With his folksy country sayings delivered in a rich Southern drawl - he often dissuades those who think he may have just fallen off a turnip truck by saying, "I may have been born at night, but it wasn't last night" - the politician is poised to run on a strong record if he jumps into the race.
He was re-elected as governor in 2007 with 58 percent of the vote - only the second governor since Reconstruction to be elected to a second consecutive term. Mr. Barbour also has firsthand experience on the difficulties states face. He balanced budgets without tax increases after inheriting a budget deficit of $720 million, all the while pushing more money toward education.
But he said the massive $787 billion stimulus program pushed through Congress by Mr. Obama could soon prove disastrous for state budgets. With the billions of stimulus dollars now pouring in set to expire in 2011, states will soon find themselves with huge shortfalls, little fat to trim, and possibly the lingering effects of the recession.
As head of the Republican Governors Association, Mr. Barbour is also his party's point man on some 39 gubernatorial races scheduled this year and next.
Asked whether gubernatorial elections in Virginia and New Jersey this year will be bellwethers on the nation's political mood, he said he thinks "they will not be very much affected by the national environment."
The results of those two races, he said, will have a tremendous effect nationwide. He noted that in 1993, a year after Democrat Bill Clinton was elected president, Republicans won the Virginia and New Jersey governor races. The following year, Republicans seized control of both the Senate and the House.
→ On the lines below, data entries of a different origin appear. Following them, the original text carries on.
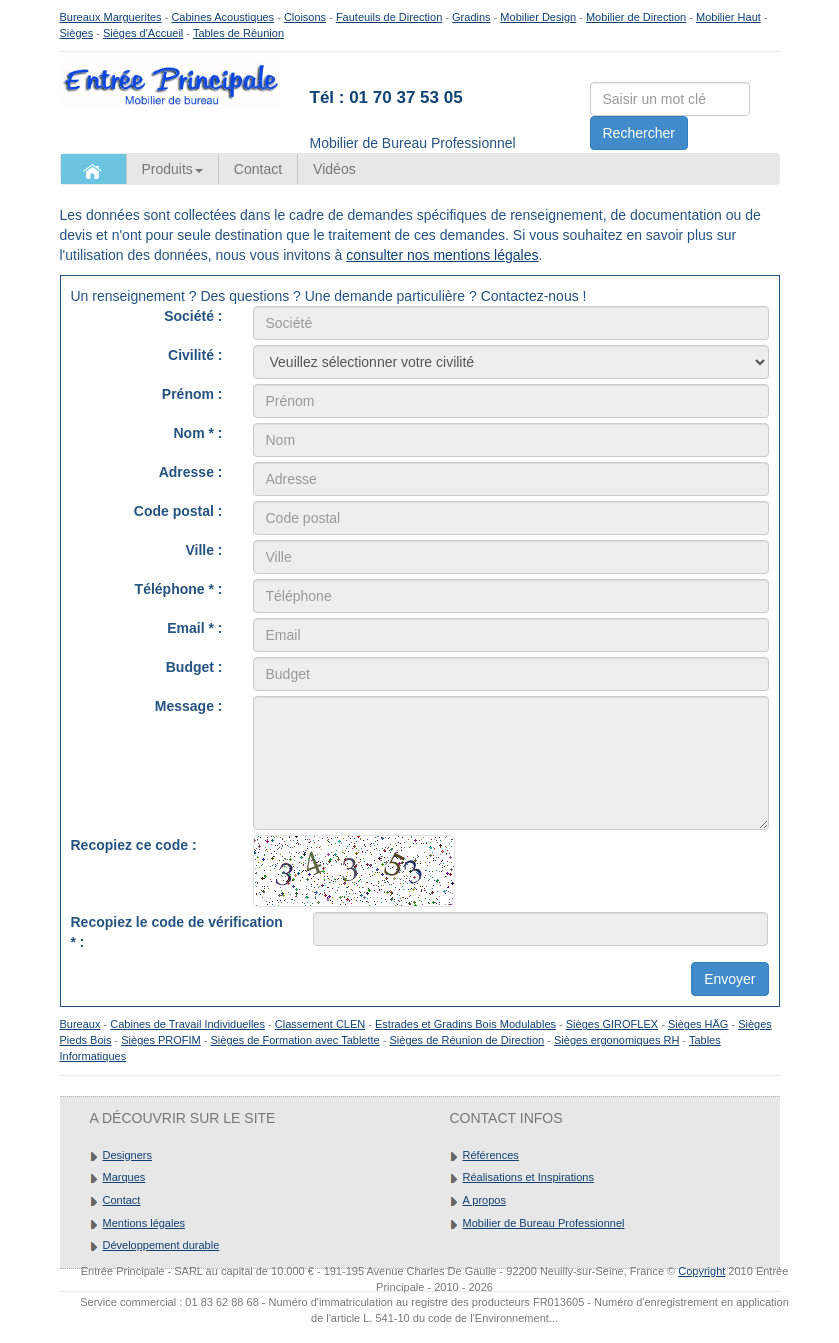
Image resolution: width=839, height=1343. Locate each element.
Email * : (194, 628)
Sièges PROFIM (160, 1040)
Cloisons (305, 17)
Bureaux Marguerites (111, 17)
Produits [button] (172, 169)
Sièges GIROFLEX (612, 1024)
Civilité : (195, 355)
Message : (189, 706)
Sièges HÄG (698, 1024)
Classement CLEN (320, 1024)
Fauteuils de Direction (389, 17)
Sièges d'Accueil (143, 33)
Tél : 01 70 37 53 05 (386, 97)
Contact (258, 169)
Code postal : (178, 511)
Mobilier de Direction (636, 17)
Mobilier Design (538, 17)
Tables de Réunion (238, 33)
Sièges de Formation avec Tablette (295, 1040)
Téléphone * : (179, 589)
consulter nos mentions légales (442, 255)
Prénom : (192, 394)
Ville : (203, 550)
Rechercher (639, 133)
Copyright (701, 1271)
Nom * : (198, 433)
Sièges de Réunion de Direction (466, 1040)
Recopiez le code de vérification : (177, 932)
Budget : (194, 667)
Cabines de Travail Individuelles (187, 1024)
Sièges (77, 33)
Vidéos (334, 169)
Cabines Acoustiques (222, 17)
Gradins (471, 17)
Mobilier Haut (728, 17)
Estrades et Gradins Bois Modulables (465, 1024)
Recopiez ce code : (134, 845)
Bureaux (80, 1024)
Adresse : (191, 472)
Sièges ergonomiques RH (616, 1040)
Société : (193, 316)
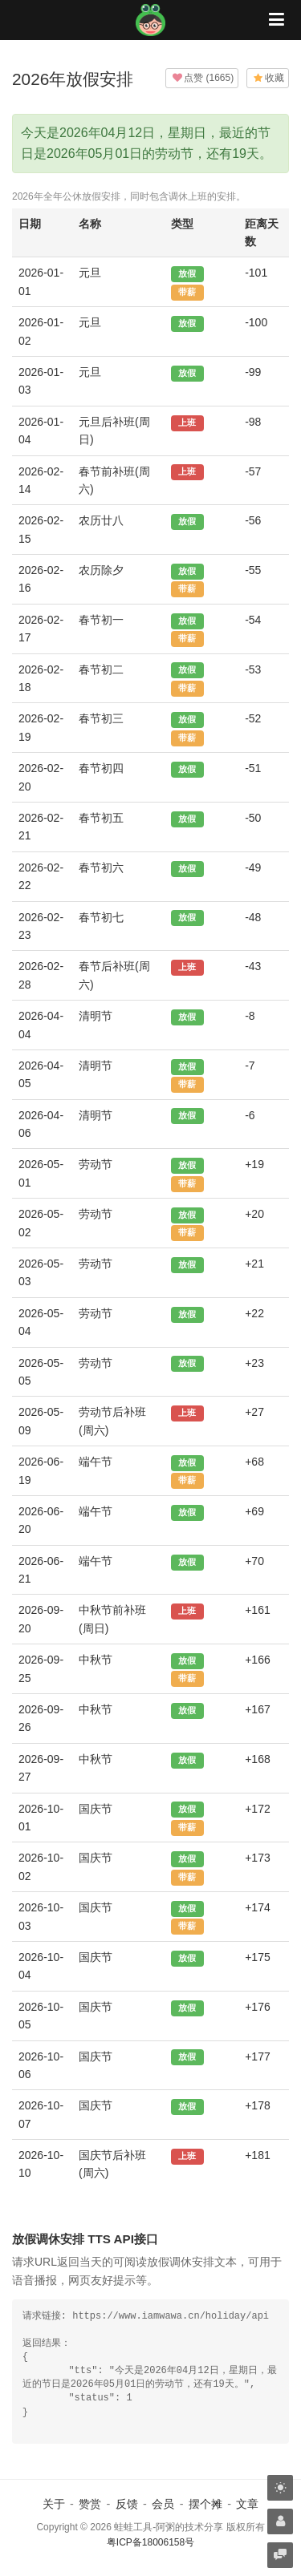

The Virginia and New Jersey races in 1993 "stimulated our candidate recruiting to such a degree that this happened: We elected 73 freshmen Republicans to the House. More than half of them made the decision to run for Congress after the November 1993 election," the governor said.
Asked about the state of the Republican Party, he rejected the notion that the once "big-tent" party of former President Ronald Reagan is now so marginalized that is has become merely a regional party limited to the South and Southwest.
"Half the governors in New England are Republicans," Mr. Barbour said, pointing to GOP chief executives in Vermont, Rhode Island and Connecticut. "Can we compete in New England or anywhere else in the country? Absolutely."
He also said the 2010 elections are a good chance for Republicans to hold those governorships and pick up others in northeastern and industrial Midwestern states, including Ohio, Pennsylvania, Massachusetts, Michigan, Illinois, Wisconsin and Iowa.
"I'm really not worried about the 'regional party' thing sticking because I'm seeing these candidates that are coming forward," he said.
Mr. Barbour said it's better for Republicans to go into next year's elections having stopped Democrats' agendas, rather than letting Democrats get their way on health care and climate bills and then explaining to voters the consequences.
"My view is it's better to fight and win, in these particular two bills - that is especially the case because neither one of them goes into effect" for some years, he said.
Stephen Dinan contributed to this report.